El último lector estará siempre más allá de los discursos institucionales y académicos. Tapia, Martí, Heredia, fueron a su vez leídos por Nilita Vientós, otra isleña apasionada lectora de Hugo, quien de niña, tras una lectura de Los miserables, decidió estudiar derecho con la intención de promulgar leyes que convirtieran las cárceles en escuelas.
¿Dónde están, ahora, ese lector, esa lectora, que, a la manera del Eduardo de Tapia se crean capaces de poner los monumentos literarios en su sitio, es decir, de reducirlos a escalas más humanas, como hechiceros de la magia simpática? ¿Será ese lector el vengador de las literaturas pequeñas? Felizmente el término de la lectura describe una red múltiple e interminable. Las mismas condiciones que parecen condenar a muerte al lector incuban una proliferación epidémica de lectores que esbozarán sus propias lecturas excéntricas.
Por eso concluyo con la manifestación de una esperanza, que dista de ser una certeza: Esperemos que esos lectores de la futuridad (Lezama) emprendan lo que Tapia y sus personajes no pudieron hacer: reducir al absurdo, desde los márgenes, a sus reductores.
[1] Martí, José. “Francia”. En Europa, volumen 14 de las Obras completas. La Habana: Editorial Nacional de Cuba, p. 494.

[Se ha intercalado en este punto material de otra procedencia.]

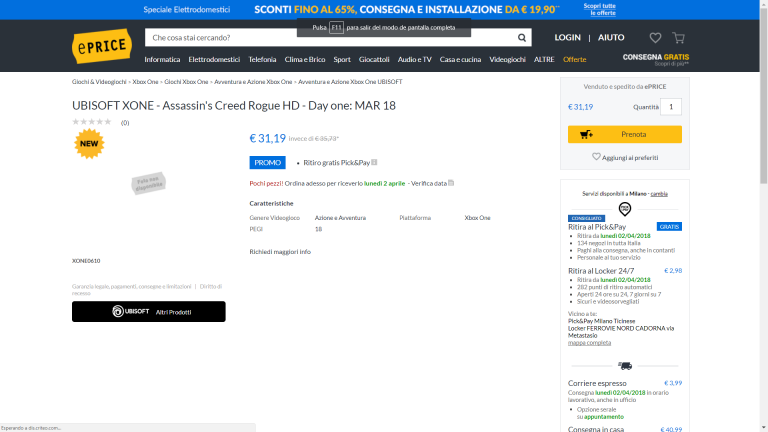The height and width of the screenshot is (432, 768).
Task: Click the product image placeholder
Action: (x=149, y=183)
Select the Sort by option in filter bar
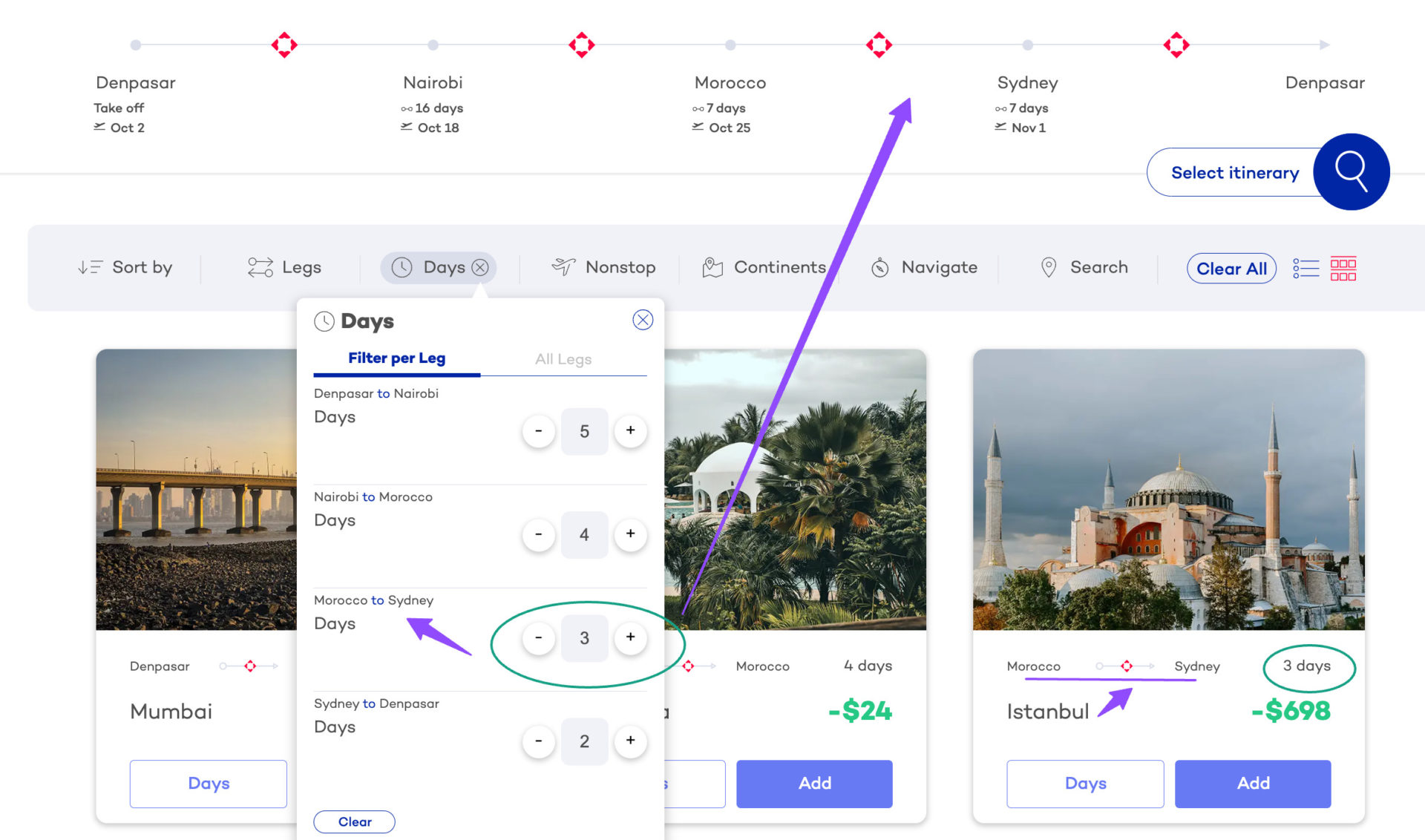 [125, 267]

[2] Ver Aponte Alsina Marta. “Póstumo interrogado”. En Tapia ayer y hoy. Santurce: Universidad del Sagrado Corazón, páginas 43 a 70.
[3] Walcott, Derek. “The Muse of History”. En What the Twilight Says: Essays.
[4] Tapia y Rivera, Alejandro. La leyenda de los veinte años. México: Editorial Orión, 1967, p. 97.
[5] Ibid., p. 97.
[6] Ibid., p. 98.
[7] Casanova, Pascale. La república mundial de las letras. Barcelona: Editorial Anagrama, 2001, páginas 249 y 251.
[8] Ibid., p. 119.
[9] Han D´Islande. Versión electrónica del texto original incluida en el Proyecto Gutemberg: http://www.gutenberg.org/
[10] Ibid., p. 96.
[11] Hugo. Nuestra señora de París, Op. Cit., p. 73.
[12] Tapia. La leyenda de los veinte años, Op. Cit, p. 160.
[13] Solé, José María. La tierra del breve pie: los viajeros contemplan a la mujer española. Madrid: Veintisiete Letras, 2007, p. 171.